At the time of writing (October 20, 2020) the NBA All-Stars for 2020 were already selected (NBA All-Star Game 2020). Therefore the analysis identifies three groups of players per conference:
- Deserved All-Stars: Players that were selected and are predicted as All-Stars.
- Questionable All-Stars: Players that were selected but are not predicted as All-Stars.
- Snubbed non-All-Stars: Players that are predicted but were not selected as All-Stars.

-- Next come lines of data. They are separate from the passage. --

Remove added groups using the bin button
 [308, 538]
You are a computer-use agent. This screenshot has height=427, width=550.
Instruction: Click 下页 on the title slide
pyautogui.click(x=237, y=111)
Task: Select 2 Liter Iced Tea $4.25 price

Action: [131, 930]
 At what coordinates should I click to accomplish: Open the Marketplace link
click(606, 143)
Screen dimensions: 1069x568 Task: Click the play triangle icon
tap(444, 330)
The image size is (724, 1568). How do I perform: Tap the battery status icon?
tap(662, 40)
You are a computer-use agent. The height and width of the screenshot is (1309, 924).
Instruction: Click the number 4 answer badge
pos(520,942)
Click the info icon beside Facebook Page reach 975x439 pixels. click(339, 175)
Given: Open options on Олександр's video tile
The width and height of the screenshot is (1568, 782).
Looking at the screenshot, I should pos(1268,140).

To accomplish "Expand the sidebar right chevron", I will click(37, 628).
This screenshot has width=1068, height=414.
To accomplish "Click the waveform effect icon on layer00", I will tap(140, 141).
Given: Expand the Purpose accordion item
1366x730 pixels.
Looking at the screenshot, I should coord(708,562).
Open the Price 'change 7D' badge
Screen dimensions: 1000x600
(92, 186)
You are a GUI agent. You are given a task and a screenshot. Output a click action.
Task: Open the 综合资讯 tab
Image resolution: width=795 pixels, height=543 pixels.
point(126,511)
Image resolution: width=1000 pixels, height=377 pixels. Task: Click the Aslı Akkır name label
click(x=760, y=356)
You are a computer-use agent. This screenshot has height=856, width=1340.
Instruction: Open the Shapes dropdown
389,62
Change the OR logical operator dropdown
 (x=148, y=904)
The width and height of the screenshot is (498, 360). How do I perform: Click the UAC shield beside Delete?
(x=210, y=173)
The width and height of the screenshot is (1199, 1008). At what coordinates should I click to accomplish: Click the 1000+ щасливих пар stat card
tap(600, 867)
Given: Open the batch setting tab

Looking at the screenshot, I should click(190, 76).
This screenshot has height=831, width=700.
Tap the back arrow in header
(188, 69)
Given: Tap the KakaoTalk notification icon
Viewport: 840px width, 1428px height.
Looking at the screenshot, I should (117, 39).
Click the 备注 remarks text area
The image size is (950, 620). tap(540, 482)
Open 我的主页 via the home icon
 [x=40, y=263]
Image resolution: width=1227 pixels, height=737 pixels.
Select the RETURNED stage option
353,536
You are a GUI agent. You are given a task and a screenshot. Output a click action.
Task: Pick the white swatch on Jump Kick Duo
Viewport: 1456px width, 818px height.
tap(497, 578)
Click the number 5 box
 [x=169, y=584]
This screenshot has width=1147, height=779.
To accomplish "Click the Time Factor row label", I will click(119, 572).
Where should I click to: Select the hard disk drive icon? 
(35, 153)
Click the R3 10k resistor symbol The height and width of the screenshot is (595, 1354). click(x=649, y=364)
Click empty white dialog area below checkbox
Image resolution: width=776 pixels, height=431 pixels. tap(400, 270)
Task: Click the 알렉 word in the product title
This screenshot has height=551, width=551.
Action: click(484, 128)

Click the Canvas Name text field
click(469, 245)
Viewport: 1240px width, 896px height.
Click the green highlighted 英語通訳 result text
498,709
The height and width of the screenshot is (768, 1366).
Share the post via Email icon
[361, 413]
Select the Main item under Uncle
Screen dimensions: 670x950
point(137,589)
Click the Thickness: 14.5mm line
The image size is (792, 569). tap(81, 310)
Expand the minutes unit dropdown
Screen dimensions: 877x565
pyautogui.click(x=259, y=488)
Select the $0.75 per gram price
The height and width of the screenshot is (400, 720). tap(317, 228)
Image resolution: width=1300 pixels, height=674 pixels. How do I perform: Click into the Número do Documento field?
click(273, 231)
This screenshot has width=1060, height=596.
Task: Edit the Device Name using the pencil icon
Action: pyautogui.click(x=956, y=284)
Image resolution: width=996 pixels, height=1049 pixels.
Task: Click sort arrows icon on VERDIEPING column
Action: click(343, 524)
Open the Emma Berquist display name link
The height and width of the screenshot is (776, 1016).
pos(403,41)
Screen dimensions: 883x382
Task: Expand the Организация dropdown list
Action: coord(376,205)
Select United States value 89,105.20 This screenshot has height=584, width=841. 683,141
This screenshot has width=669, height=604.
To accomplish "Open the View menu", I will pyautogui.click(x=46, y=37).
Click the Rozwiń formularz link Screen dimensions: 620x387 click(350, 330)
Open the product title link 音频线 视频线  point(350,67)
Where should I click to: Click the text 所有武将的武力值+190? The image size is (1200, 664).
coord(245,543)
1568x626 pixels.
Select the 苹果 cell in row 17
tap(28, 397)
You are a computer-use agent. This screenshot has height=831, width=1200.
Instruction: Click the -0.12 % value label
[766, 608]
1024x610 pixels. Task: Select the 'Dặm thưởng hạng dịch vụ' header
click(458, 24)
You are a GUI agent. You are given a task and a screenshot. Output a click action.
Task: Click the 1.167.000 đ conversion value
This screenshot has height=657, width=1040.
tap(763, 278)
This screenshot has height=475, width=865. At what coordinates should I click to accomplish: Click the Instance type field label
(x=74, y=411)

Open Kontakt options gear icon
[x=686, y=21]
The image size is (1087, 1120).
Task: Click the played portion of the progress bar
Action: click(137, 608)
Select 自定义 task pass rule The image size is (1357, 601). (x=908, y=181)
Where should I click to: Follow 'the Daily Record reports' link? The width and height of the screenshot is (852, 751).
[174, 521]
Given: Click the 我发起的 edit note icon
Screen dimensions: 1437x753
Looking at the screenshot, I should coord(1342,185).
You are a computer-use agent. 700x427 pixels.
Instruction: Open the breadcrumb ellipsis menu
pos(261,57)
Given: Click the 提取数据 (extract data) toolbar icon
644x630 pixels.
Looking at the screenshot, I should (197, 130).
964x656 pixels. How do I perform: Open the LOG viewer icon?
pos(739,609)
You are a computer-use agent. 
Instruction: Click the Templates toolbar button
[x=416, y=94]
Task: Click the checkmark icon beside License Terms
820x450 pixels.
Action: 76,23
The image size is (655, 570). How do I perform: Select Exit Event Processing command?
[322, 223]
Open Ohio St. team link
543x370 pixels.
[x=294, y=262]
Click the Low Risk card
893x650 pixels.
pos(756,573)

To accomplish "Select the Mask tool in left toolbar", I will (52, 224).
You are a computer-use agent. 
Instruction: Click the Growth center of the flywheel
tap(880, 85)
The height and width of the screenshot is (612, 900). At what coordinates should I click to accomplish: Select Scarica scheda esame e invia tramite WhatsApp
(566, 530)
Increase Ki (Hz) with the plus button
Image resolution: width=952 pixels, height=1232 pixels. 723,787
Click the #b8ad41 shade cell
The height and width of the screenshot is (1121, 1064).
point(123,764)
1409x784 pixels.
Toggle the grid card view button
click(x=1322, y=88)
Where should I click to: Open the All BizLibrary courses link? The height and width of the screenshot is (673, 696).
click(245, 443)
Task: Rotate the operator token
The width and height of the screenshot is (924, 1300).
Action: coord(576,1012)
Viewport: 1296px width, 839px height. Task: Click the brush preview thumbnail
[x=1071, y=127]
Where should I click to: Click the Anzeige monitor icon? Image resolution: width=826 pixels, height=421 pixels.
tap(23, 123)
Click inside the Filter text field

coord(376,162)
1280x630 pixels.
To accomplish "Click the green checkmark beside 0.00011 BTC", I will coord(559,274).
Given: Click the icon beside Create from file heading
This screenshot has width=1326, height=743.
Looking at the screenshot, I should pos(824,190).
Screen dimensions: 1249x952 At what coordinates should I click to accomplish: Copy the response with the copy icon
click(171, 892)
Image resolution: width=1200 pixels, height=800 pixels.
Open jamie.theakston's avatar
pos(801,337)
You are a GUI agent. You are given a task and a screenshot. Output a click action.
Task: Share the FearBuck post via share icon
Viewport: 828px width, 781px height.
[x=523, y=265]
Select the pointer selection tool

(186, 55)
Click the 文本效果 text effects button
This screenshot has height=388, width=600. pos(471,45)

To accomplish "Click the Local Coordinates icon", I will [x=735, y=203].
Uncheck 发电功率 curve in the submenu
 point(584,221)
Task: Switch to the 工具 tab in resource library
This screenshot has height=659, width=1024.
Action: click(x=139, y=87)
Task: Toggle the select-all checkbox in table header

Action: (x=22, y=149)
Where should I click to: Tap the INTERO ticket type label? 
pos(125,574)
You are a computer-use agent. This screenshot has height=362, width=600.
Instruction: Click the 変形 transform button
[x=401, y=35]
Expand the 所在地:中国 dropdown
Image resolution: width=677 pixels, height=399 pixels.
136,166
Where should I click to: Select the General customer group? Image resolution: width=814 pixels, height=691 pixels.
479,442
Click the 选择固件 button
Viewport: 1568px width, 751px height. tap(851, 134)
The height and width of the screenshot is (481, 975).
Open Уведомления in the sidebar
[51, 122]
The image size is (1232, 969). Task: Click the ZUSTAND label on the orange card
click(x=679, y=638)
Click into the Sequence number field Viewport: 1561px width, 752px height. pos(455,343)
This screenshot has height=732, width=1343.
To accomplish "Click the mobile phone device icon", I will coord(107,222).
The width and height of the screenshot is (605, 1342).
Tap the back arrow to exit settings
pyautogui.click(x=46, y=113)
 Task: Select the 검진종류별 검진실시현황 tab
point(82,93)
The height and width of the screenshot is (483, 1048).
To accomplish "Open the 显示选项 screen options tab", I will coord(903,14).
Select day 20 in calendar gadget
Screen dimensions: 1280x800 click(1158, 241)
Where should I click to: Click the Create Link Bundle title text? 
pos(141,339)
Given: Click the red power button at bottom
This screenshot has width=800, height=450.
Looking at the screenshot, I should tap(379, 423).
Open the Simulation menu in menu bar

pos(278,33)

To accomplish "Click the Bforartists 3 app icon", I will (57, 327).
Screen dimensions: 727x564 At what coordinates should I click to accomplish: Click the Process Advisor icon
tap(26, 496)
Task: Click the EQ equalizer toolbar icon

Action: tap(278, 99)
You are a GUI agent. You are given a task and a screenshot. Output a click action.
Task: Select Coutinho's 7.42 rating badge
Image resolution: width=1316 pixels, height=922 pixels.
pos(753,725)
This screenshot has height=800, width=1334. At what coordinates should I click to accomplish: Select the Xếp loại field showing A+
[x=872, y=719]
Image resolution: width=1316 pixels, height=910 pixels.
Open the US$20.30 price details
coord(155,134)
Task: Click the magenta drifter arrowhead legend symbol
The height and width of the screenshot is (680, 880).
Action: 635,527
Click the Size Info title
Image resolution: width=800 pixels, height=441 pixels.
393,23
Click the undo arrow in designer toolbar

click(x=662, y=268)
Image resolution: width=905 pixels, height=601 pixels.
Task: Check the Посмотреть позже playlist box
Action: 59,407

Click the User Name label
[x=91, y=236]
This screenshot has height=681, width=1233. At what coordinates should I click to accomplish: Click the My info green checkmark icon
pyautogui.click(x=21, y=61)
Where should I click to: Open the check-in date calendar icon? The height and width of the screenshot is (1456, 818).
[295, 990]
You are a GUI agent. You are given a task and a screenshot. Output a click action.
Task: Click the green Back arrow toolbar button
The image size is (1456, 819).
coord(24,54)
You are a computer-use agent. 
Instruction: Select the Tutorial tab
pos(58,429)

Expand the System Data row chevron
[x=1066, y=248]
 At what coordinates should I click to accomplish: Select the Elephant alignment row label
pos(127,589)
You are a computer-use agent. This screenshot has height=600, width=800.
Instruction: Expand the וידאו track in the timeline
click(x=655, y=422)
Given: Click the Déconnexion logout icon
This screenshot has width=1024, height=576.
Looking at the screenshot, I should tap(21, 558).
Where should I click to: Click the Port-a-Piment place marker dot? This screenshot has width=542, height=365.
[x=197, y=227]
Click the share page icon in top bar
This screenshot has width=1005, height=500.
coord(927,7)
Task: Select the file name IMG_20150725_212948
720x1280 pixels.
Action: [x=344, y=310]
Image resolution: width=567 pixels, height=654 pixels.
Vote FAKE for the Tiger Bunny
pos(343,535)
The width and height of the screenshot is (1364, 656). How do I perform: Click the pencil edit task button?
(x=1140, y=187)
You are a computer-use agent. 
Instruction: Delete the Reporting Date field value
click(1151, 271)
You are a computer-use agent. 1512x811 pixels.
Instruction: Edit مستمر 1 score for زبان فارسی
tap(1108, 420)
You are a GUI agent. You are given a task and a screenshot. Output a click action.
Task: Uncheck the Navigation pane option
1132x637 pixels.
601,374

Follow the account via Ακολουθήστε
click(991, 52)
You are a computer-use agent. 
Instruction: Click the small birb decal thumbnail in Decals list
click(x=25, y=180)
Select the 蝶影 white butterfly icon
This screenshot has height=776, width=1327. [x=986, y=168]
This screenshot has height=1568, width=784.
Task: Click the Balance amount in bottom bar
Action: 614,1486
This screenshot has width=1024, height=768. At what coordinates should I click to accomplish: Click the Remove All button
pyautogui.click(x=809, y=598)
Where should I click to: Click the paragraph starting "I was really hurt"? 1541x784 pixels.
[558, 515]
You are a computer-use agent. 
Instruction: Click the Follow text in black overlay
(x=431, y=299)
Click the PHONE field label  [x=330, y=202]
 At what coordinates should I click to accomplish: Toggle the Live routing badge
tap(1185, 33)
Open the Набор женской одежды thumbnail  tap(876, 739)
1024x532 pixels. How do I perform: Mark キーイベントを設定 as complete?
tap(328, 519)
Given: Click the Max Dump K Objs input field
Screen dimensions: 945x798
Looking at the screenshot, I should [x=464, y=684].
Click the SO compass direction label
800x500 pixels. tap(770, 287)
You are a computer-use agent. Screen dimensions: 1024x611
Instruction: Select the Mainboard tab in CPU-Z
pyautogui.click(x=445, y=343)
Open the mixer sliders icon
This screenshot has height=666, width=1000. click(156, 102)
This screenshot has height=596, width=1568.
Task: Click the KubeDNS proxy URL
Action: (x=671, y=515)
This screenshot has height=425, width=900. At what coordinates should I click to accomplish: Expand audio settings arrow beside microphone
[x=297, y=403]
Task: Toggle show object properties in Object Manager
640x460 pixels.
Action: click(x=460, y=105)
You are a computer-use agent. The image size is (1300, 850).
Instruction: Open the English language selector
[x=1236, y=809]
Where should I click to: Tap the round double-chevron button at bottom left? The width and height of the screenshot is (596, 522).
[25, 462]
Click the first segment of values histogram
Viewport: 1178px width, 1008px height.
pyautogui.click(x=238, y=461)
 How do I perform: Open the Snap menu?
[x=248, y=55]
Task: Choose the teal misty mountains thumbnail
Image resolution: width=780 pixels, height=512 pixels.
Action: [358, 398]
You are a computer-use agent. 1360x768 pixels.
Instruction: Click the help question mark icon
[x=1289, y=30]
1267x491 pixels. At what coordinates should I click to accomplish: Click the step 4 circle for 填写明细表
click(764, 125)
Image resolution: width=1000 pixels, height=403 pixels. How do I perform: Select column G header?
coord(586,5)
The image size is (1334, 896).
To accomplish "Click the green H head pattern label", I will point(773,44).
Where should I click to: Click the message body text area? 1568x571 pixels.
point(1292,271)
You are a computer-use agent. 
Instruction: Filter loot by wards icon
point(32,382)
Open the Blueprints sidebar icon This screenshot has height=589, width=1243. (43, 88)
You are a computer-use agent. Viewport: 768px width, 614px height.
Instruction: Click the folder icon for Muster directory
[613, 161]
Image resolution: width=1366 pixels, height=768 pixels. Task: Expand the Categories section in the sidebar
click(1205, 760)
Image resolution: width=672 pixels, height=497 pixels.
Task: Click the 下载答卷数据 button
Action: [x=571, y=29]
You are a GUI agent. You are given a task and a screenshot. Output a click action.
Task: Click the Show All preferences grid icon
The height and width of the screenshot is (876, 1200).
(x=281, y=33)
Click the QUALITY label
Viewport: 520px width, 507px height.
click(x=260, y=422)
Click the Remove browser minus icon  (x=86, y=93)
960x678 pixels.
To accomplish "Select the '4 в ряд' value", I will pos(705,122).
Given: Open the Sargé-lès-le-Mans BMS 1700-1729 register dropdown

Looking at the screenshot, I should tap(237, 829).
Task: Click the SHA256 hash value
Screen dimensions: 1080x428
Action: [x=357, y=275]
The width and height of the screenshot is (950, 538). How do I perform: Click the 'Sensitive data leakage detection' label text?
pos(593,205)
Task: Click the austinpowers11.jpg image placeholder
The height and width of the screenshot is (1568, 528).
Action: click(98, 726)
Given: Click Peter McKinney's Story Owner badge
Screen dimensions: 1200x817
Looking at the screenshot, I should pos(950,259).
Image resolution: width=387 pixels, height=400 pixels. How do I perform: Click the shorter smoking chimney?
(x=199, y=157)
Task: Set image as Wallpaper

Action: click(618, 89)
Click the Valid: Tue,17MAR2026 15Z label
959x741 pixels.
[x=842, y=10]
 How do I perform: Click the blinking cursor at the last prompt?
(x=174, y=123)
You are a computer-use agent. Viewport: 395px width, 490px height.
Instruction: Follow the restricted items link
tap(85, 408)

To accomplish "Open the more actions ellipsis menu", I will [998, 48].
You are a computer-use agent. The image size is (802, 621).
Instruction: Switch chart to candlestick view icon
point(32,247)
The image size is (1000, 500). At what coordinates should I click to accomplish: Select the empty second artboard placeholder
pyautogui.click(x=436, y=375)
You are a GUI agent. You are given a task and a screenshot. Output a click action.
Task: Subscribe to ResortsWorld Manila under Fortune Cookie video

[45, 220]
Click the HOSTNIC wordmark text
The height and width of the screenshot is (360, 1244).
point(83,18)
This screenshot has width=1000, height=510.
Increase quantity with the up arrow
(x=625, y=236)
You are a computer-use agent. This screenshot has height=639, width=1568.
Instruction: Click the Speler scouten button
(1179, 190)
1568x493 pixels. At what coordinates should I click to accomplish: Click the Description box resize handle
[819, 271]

The NBA players in these groups for 2020 are listed below, based on 2010-2020 data and in order of the median predicted calibrated scoring rank over all selected models:
-
Western Conference:
- Deserved All-Stars: Kawhi Leonard (LAC), Anthony Davis (LAL), James Harden (HOU), LeBron James (LAL), Luka Dončić (DAL), Russell Westbrook (HOU), Damian Lillard (POR), Devin Booker (PHO), Donovan Mitchell (UTA), Brandon Ingram (NOP)
- Questionable All-Stars: Nikola Jokić (DEN), Chris Paul (OKC), Rudy Gobert (UTA)
- Snubbed non-All-Stars: Paul George (LAC), Karl-Anthony Towns (MIN)
-
Eastern Conference:
- Deserved All-Stars: Giannis Antetokounmpo (MIL), Joel Embiid (PHI), Jayson Tatum (BOS), Trae Young (ATL), Pascal Siakam (TOR), Jimmy Butler (MIA), Kyle Lowry (TOR), Kemba Walker (BOS), Bam Adebayo (MIA), Khris Middleton (MIL)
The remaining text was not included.